Even by today’s standards, it seems remarkable that all of this innovation could be enabled by a sphere that measured roughly a yard in diameter and weighed about 170 lbs. (Photo 1). "Television was transmitted at the time by microwave towers—beaming the signals from point to point," notes Bell Labs Archivist Ed Eckert. "On land they worked great (and some are still in use today); however, they needed to have a clear line-of-site to transmit. This was incredibly problematic when trying to cross the Atlantic Ocean—some 3500 miles….
1. Pictured is the completed Telstar I satellite.
"A Bell Labs scientist named John Pierce, who was engaged in research around microwave technology, became interested in making a microwave signal bounce," Eckert continues. "In 1960, he tested this theory by using a mylar weather balloon into orbit and bouncing a signal off of it. It was a weak signal, but it worked and the underpinning of what would become Telstar was set into motion. In two years, this went from a theory to a working satellite."
Telstar I was launched on top of a NASA Thor-Delta rocket (Photo 2). It was then placed in an elliptical orbit some 30,000 miles above the Earth’s equator. Between Europe and the US, it had a maximum transmission time of 20 minutes per pass. Once it was in orbit on July 10, the world’s first transatlantic television signal was beamed via Telstar from an earth station in Andover, ME, to a twin station in Pleumeur-Bodou, France (Photo 3). A signal was also received at a sister station in Goonhilly Downs, England.

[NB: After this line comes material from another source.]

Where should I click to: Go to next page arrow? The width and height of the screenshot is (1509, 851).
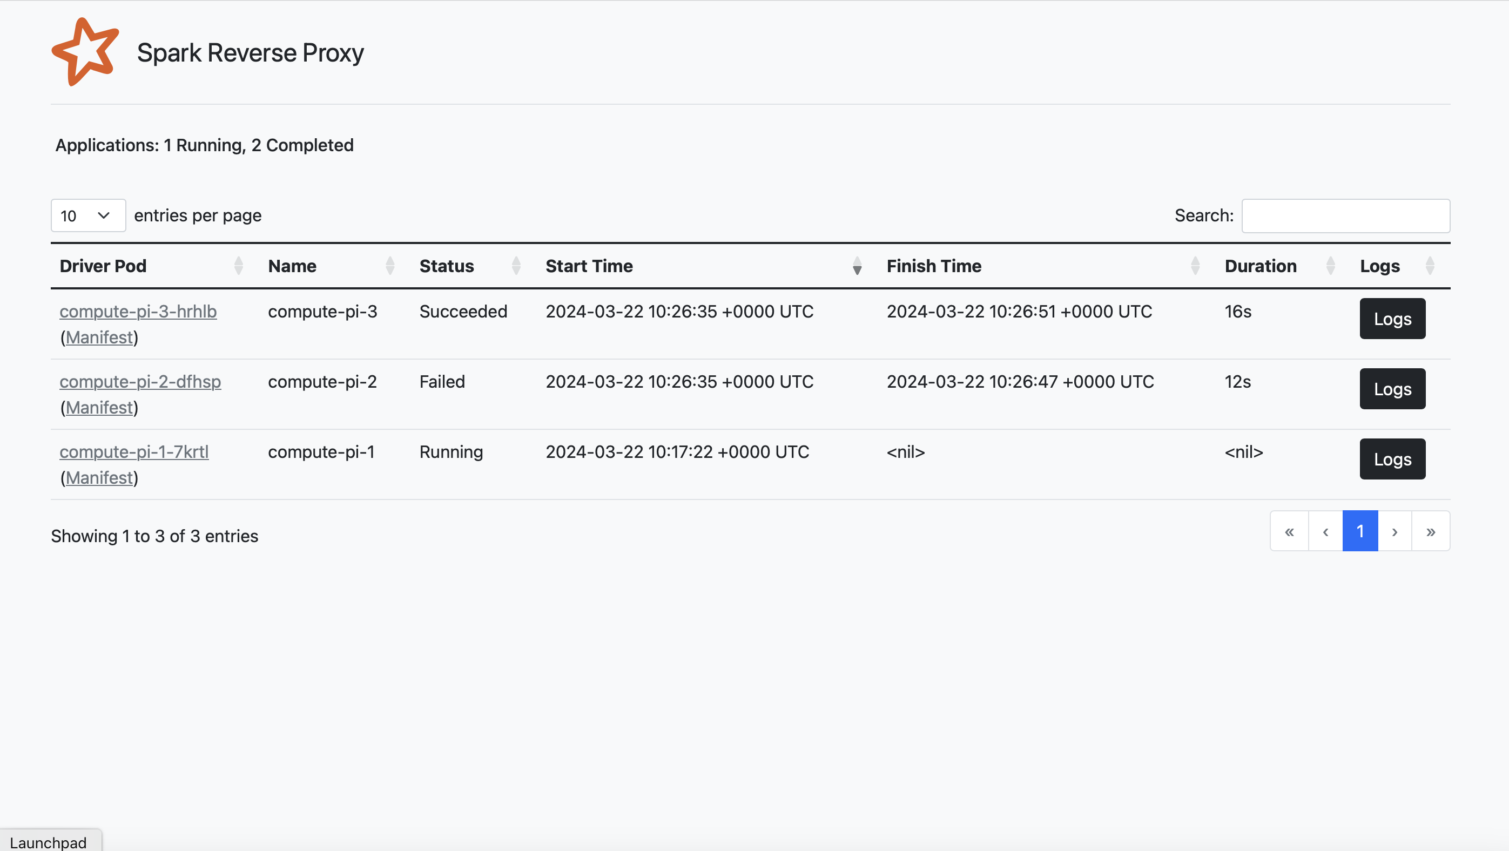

2. Here, Telstar is mounted to the top of the rocket.
3. Shown is an aerial view of the French Ground Station, Pleumeur-Bodou, in Brittany, France. It was built specifically for the Telstar experiment.

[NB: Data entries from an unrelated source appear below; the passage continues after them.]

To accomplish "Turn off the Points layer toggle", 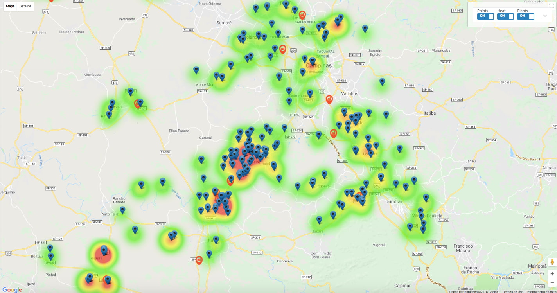I will coord(485,16).
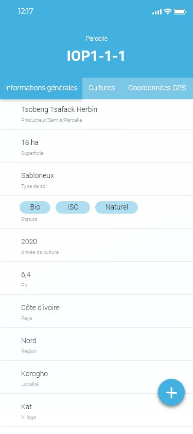The image size is (193, 434).
Task: Select the Côte d'ivoire Pays row
Action: [x=96, y=311]
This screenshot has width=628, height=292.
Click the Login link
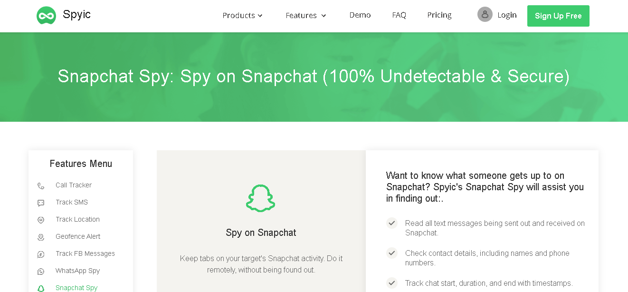pos(507,15)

Last month, the 50th anniversary of this communication also was celebrated under the Radome of Pleumeur-Bodou, states Thierry Evanno, Alcatel-Lucent’s Site Director of Lannion, Public Affairs France. Today, that radome is classified as a historic monument and is part of the "Cité des télécoms" museum. During this event, Evanno says, a live satellite transmission was established between Cité des télécoms and the Smithsonian National Air and Space Museum in Washington, DC. Telstar 1 went out of service on February 21, 1963. Yet subsequent Telstar satellites have taken its place including Telstar 18, which launched in 2008.